EXERCISE DETAILS:
Leaving out all pictures, restate word for word the lines from the one with "You are a GUI" through the last line of the entries.

LISTED ENTRIES:

*****

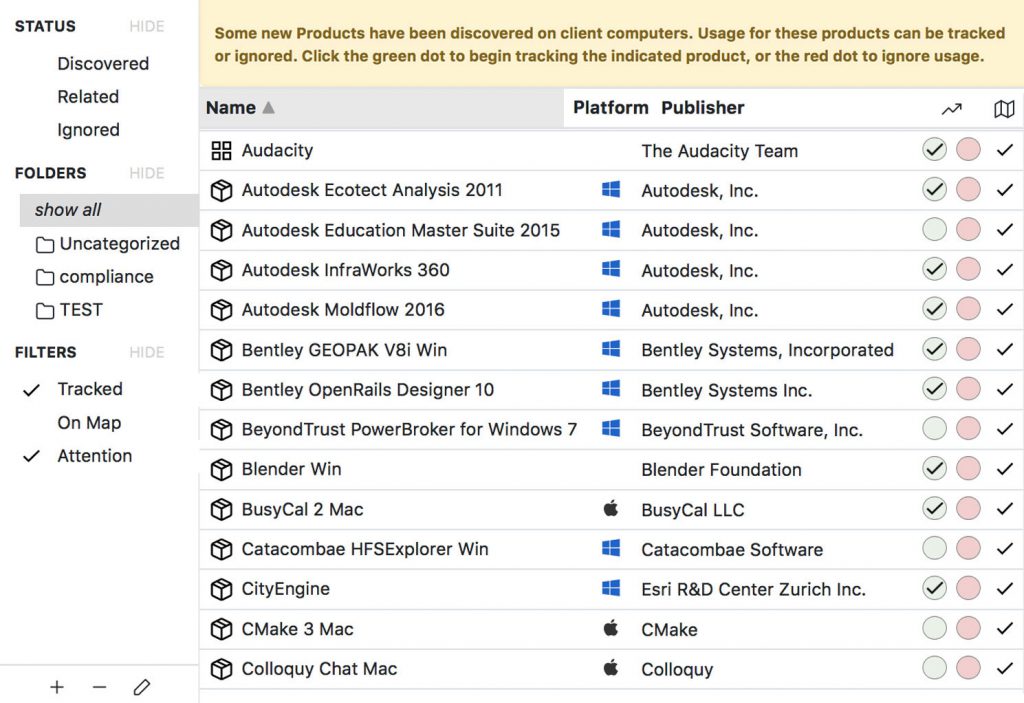Click the Audacity grid icon
1024x703 pixels.
(221, 150)
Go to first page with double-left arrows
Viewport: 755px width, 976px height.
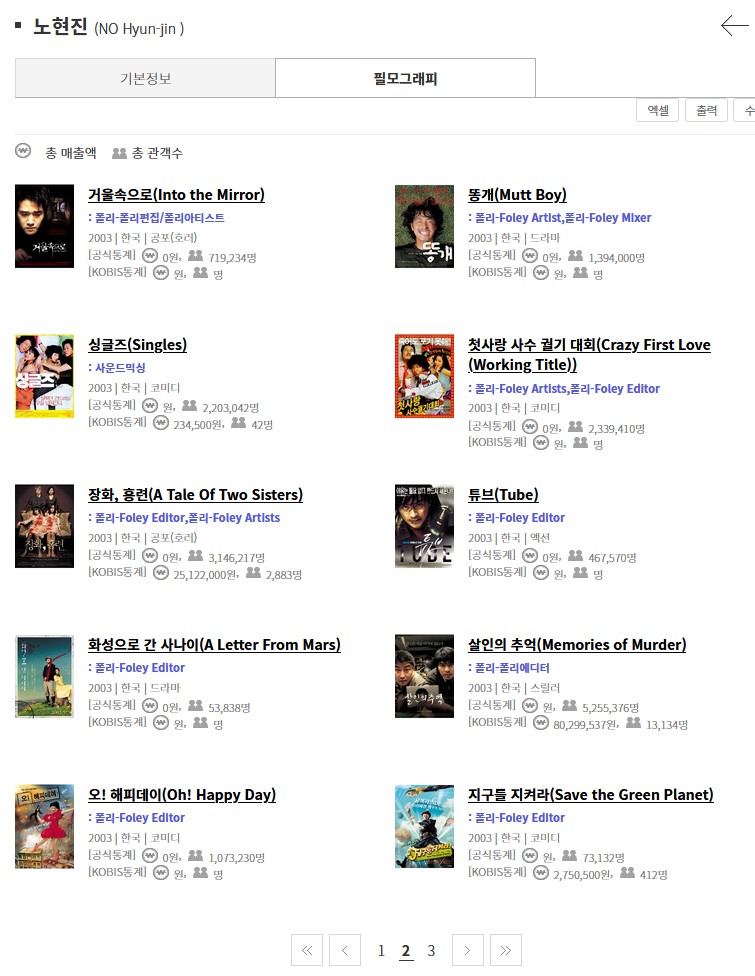click(x=307, y=950)
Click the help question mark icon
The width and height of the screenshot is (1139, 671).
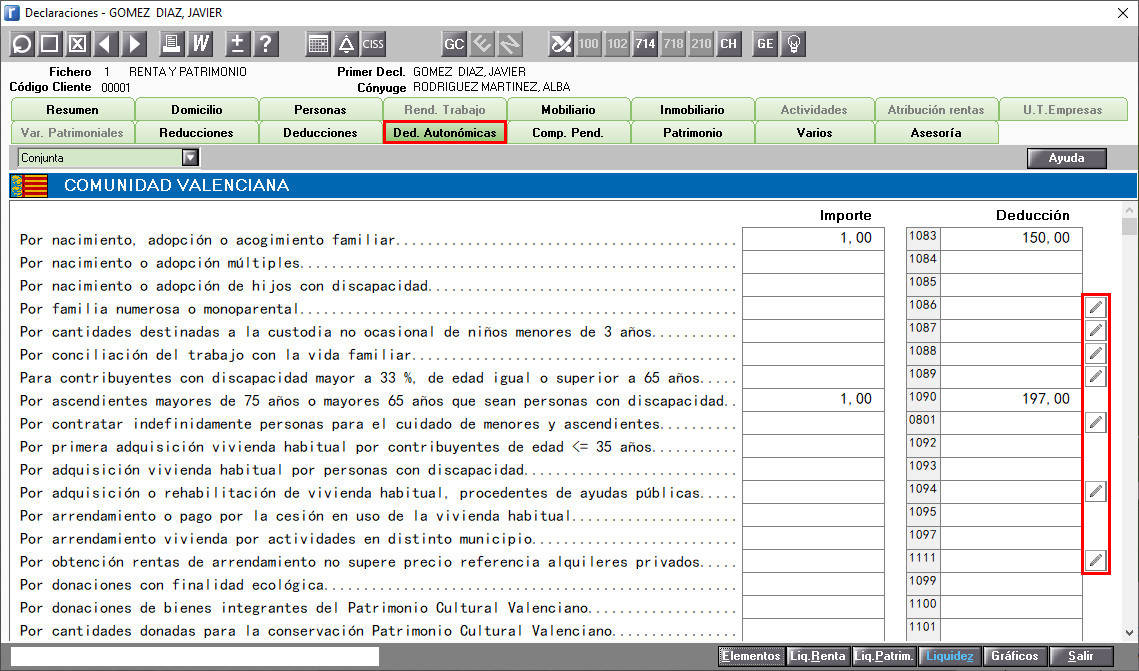pyautogui.click(x=267, y=44)
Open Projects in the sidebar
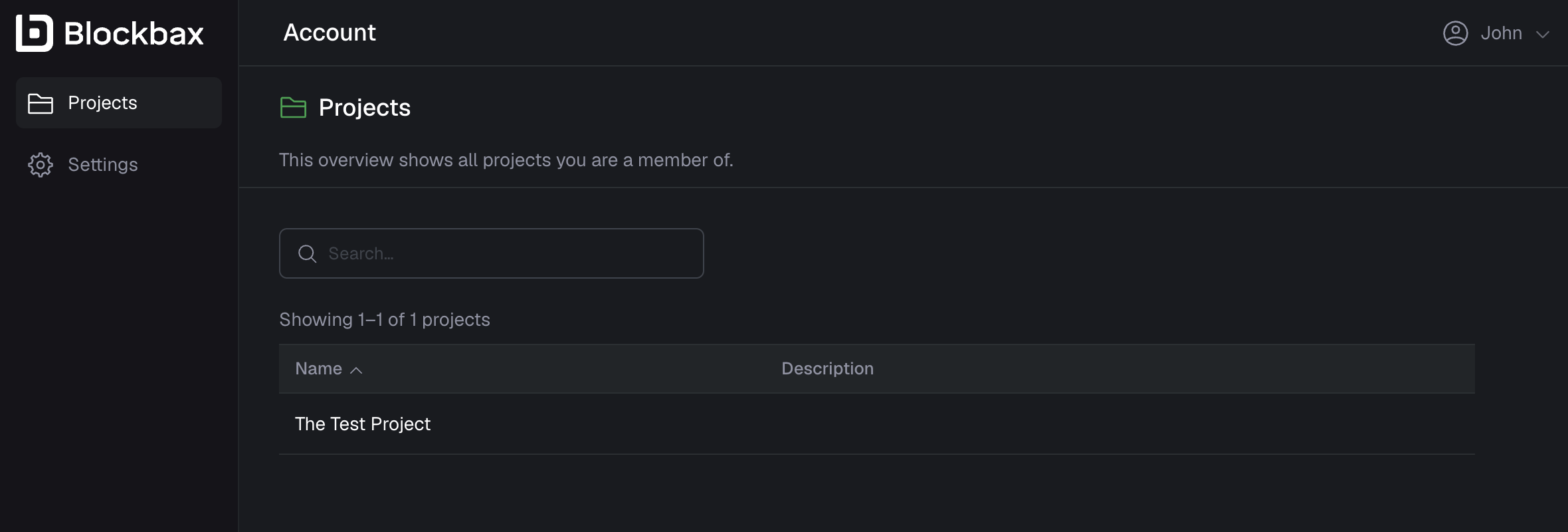 pos(119,102)
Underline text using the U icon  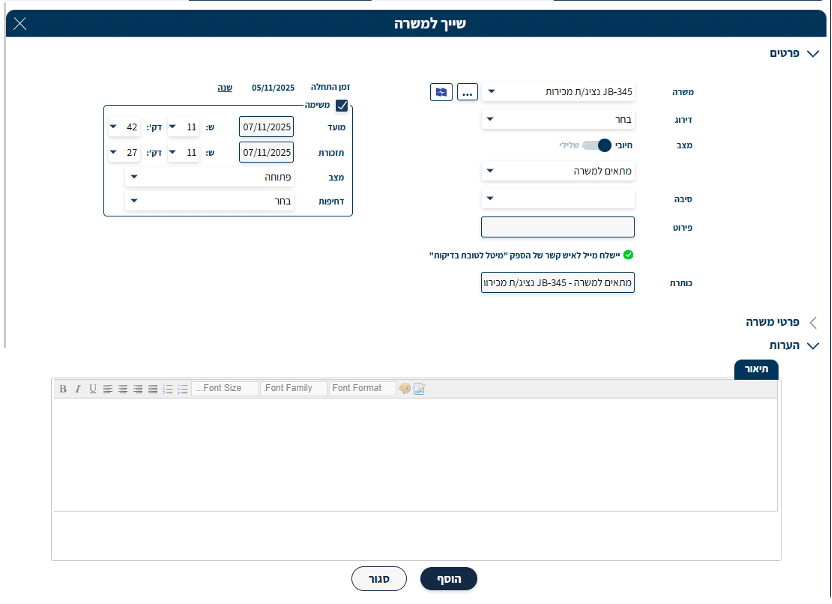point(92,389)
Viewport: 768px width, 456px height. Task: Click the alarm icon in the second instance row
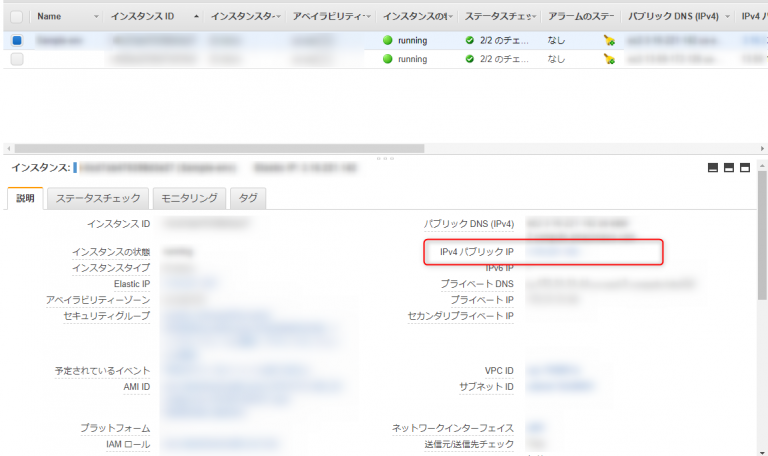(x=608, y=59)
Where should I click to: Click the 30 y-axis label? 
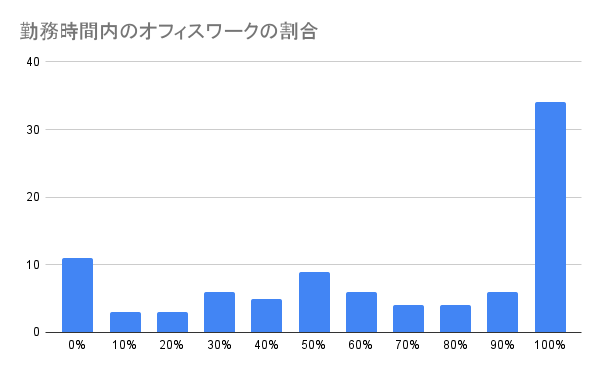[x=33, y=130]
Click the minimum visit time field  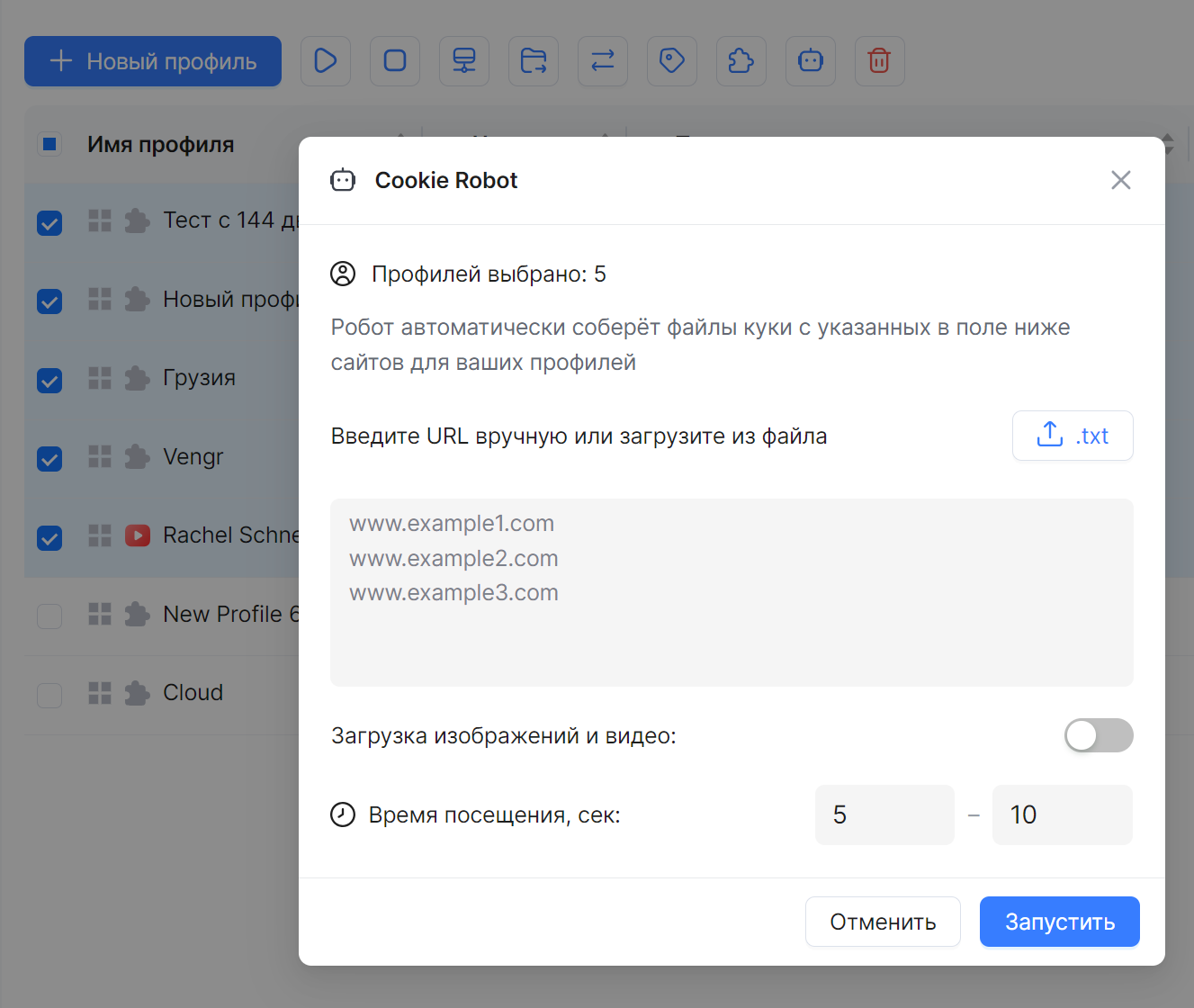[884, 814]
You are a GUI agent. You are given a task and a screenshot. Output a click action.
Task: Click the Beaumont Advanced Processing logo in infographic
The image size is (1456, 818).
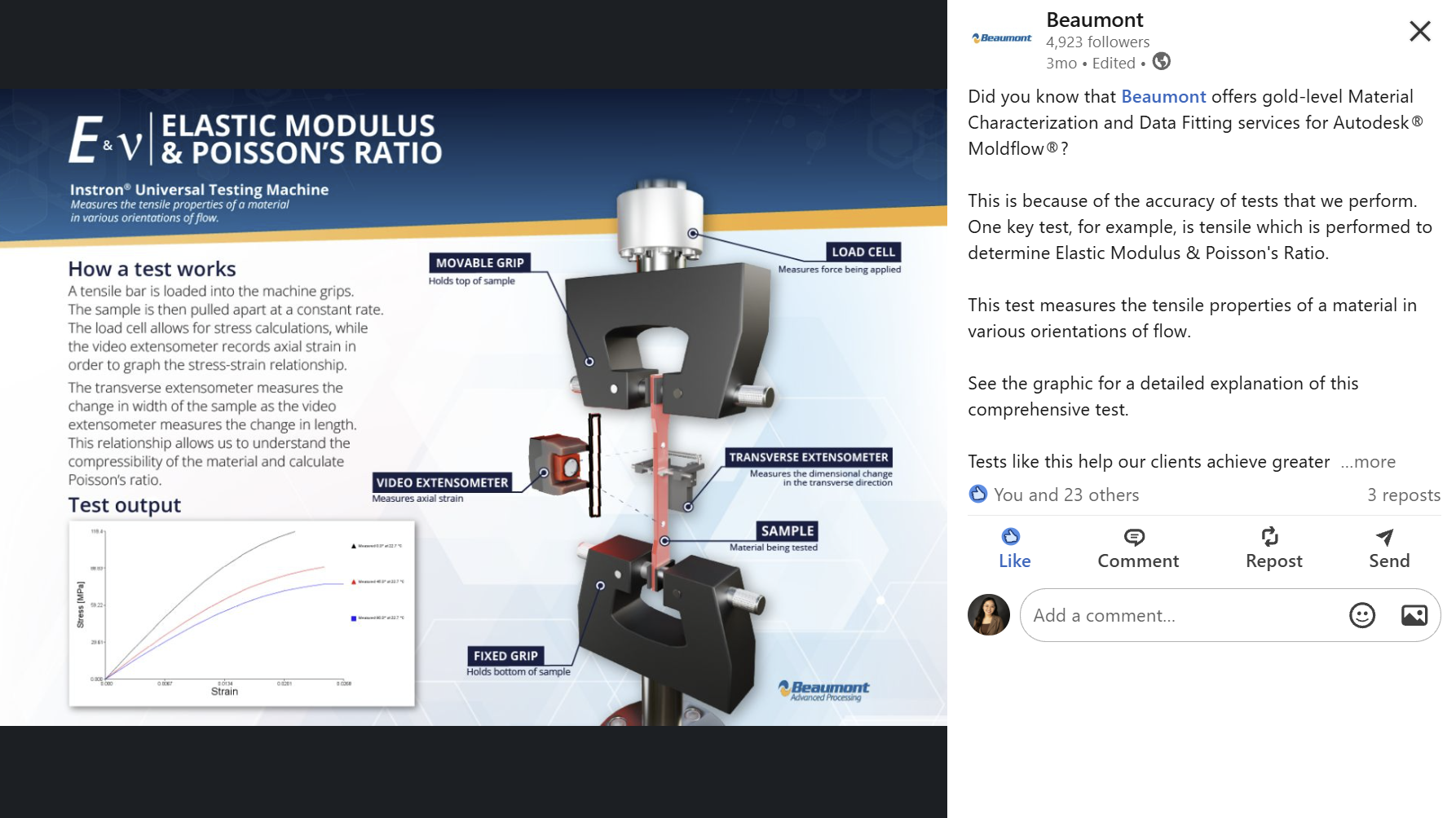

*****

WRITTEN REPLY:
You are a GUI agent. You are given a task and a screenshot. Output a click action.
Task: Click the Beaumont Advanced Processing logo in infographic
The image size is (1456, 818).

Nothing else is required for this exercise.